The first guitar Bruce Springsteen used was rented from Diehl’s Music in Freehold, NJ, until the 7-year-old future rock star felt he had no skill for the instrument and that he could no longer spend his "mother’s hard-earned cash" on the rental fee.
If young Bruce had access to the Free Library’s Music Instrument Collection (celebrating its third anniversary this month!), where guitars can be borrowed for free, he wouldn’t have had to worry about that rental cost.
He managed to do okay for himself, though.
Today, Bruce Springsteen turns 70, and since his first studio album 46 years ago, he’s given us some of the most cinematic, poetic, feel-it-in-your-bones rock music any American songwriter has ever created. He’s released 20 studio albums, not including his many compilations and live albums. His concerts are so prolific people religiously watch recordings of them for decades after that fact. He’s inspired countless biographies, and even wrote his own.
For the release of his autobiography Born to Run, he visited Parkway Central Library to the ecstatic response of local fans—and even many who drove for hours or booked a flight just to get a handshake or a hug from The Boss.

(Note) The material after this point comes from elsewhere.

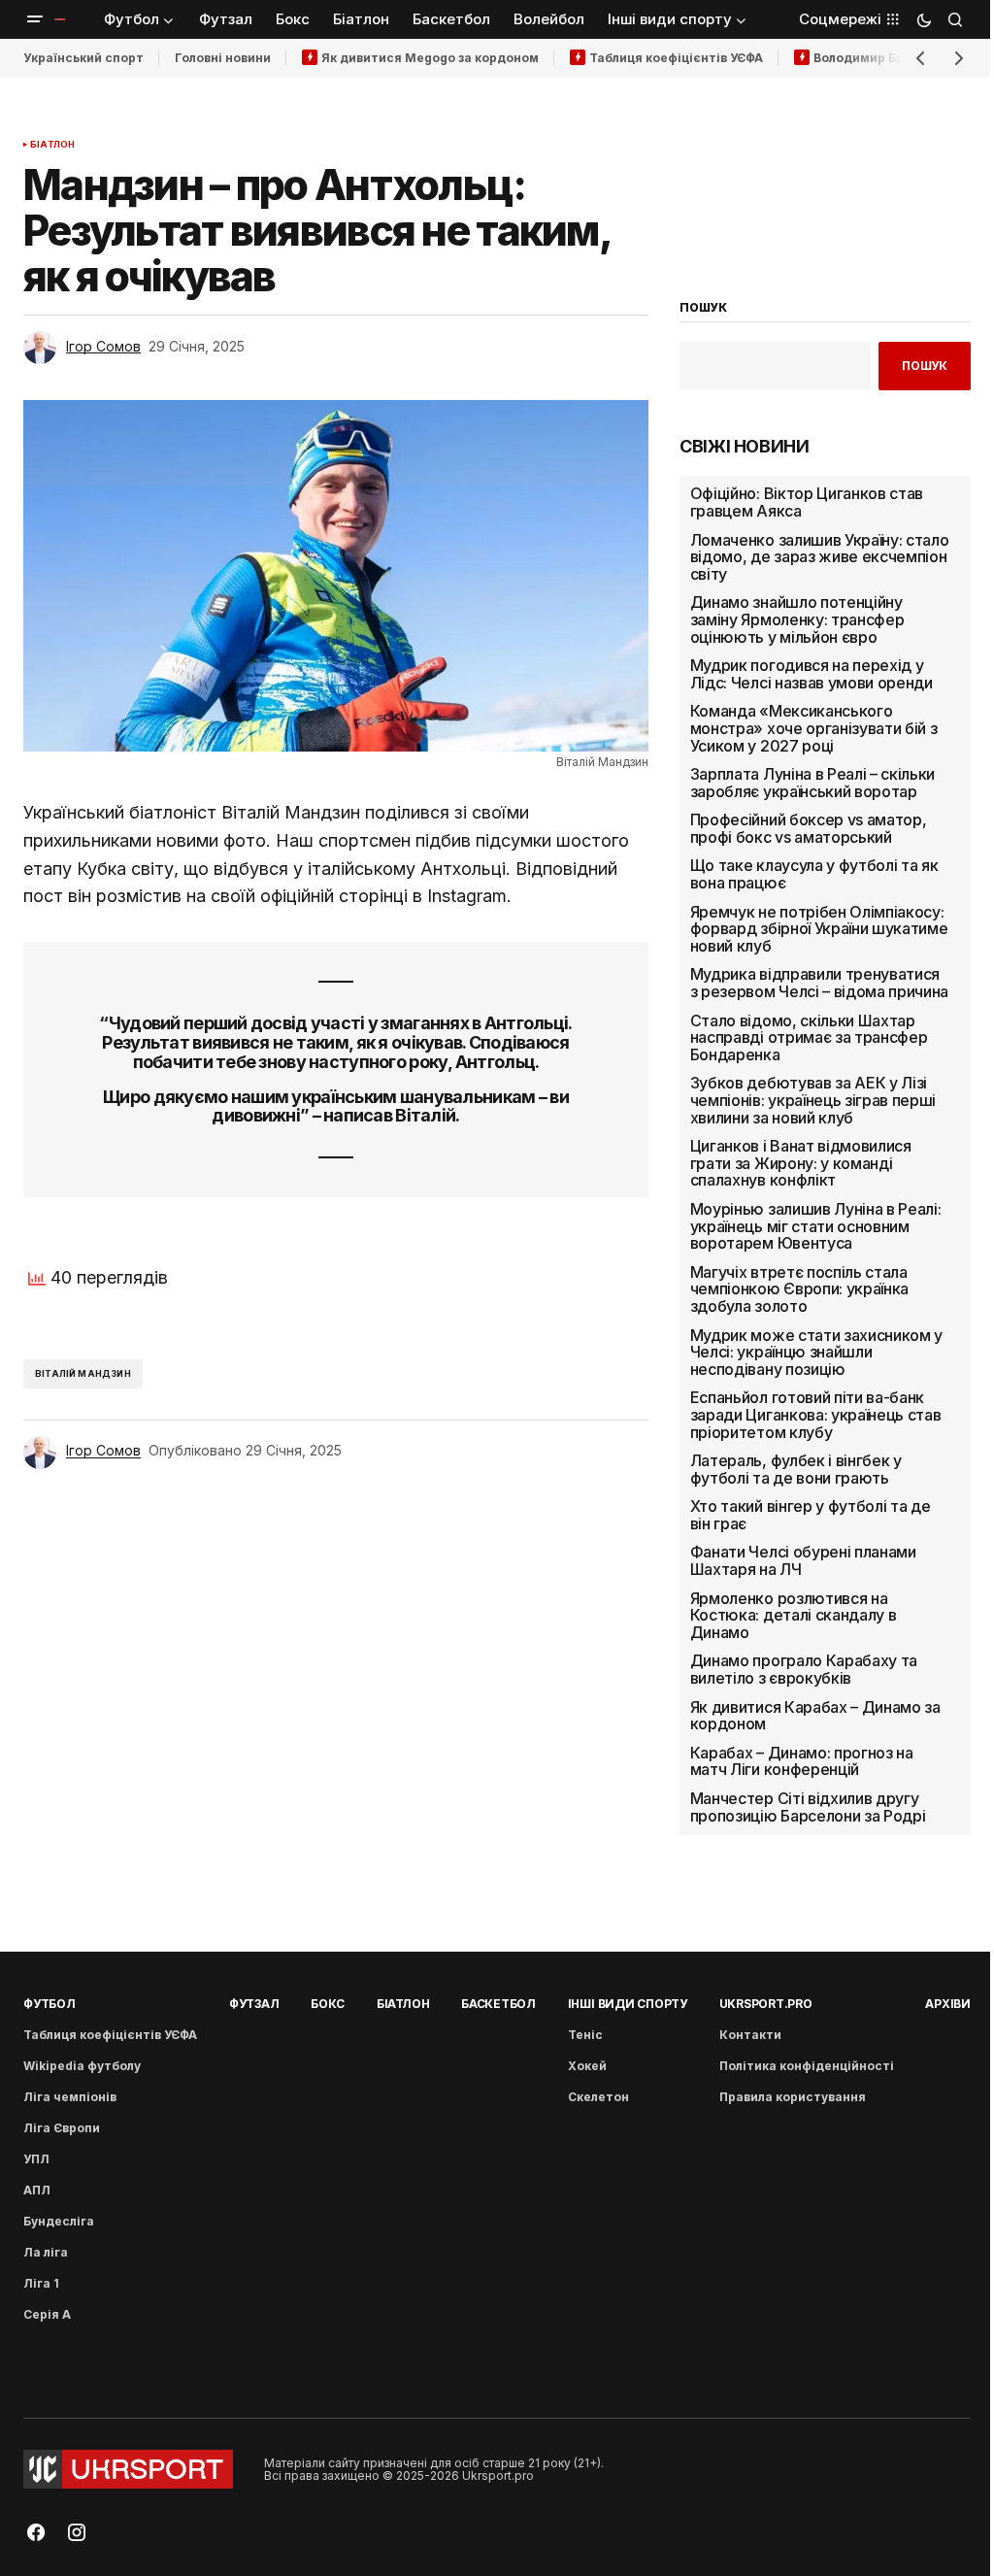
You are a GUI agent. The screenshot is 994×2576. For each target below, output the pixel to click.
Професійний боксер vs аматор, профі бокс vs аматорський (808, 829)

I was there that day three years ago, before I even began working for the Free Library, and it will always be one of my favorite memories.
As a fan younger than Bruce Springsteen’s career, I don’t think there has been a single month of my life that I went without hearing his iconic voice. When I first learned to use my parents’ record player at 4 years old, it was so I could listen to "Thunder Road" without having to ask someone to put it on for me. I’ve seen him a dozen times live, including when I was a broke newspaper reporter just out of college and had to choose between groceries and a Springsteen ticket… let’s just say I lost a few pounds that month.
And yet, standing in the grand lobby of Parkway Central Library, full of nerves and trying to push back the old adage "never meet your heroes, they’ll only let you down", I quickly learned that my bona fides as a Springsteen fan paled in comparison to some around me. There were folks there who drove to Asbury Park to see him at The Stone Pony before he hit the big time. There were others who had decades of adoration under their belts and had traveled the country to see him perform live with the E Street Band.
At least three different generations were together in some instances, The Boss’s music handed down like a family heirloom.
The Free Library is all about bringing people together, and for one rainy day in the fall of 2016, Bruce Springsteen helped us do just that, as people joyfully swapped stories and quoted lyrics waiting in line to meet their hero. In this case, no one was let down.
So we at The Free Library wish Bruce Springsteen the happiest of birthdays. You may be 70 years old today, but you’ll still be "Growin’ Up" with generations to come.